Default: openai/gpt-oss-20b for Groq, gpt-4o-mini for OpenAI, claude-3-5-sonnet-20241022 for Anthropic

The AI model to use for generating commit messages.

Groq models:

  • openai/gpt-oss-20b (default) - Fast, efficient for conventional commits

OpenAI models:

  • gpt-4o-mini (default) - Fast and cost-effective
  • gpt-4o - Most capable model
  • gpt-4-turbo - Turbo version of GPT-4
  • gpt-3.5-turbo - Legacy model, good balance of speed and quality

Anthropic models:

  • claude-3-5-sonnet-20241022 (default) - Best balance of speed and quality
  • claude-3-5-haiku-20241022 - Fastest, most cost-effective
  • claude-3-opus-20240229 - Most capable model for complex tasks

timeout

The timeout for network requests to the AI API in milliseconds.

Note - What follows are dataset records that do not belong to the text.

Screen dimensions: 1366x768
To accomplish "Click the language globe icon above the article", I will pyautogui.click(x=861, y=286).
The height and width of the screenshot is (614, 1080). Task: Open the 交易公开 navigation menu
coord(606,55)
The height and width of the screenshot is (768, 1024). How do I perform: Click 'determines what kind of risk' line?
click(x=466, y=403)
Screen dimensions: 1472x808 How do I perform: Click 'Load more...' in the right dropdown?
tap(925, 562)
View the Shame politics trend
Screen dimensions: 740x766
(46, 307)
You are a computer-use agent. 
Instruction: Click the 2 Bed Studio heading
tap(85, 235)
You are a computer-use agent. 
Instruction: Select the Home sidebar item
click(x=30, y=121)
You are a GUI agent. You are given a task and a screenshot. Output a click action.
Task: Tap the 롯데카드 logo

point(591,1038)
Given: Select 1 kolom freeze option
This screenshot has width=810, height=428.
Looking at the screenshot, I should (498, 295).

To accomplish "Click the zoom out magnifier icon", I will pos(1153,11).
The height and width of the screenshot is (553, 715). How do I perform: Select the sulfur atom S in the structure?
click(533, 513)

Default: 10000 (10 seconds)

lazycommit config set timeout=20000 # 20s

max-length

The maximum character length of the generated commit message.

Default: 50

lazycommit config set max-length=100

type

Default: "" (Empty string)

The type of commit message to generate. Set this to "conventional" to generate commit messages that follow the Conventional Commits specification:

lazycommit config set type=conventional

You can clear this option by setting it to an empty string:

lazycommit config set type=

How it works

This CLI tool runs git diff to grab all your latest code changes, sends them to your selected AI provider (Groq, OpenAI, or Anthropic), then returns the AI generated commit message.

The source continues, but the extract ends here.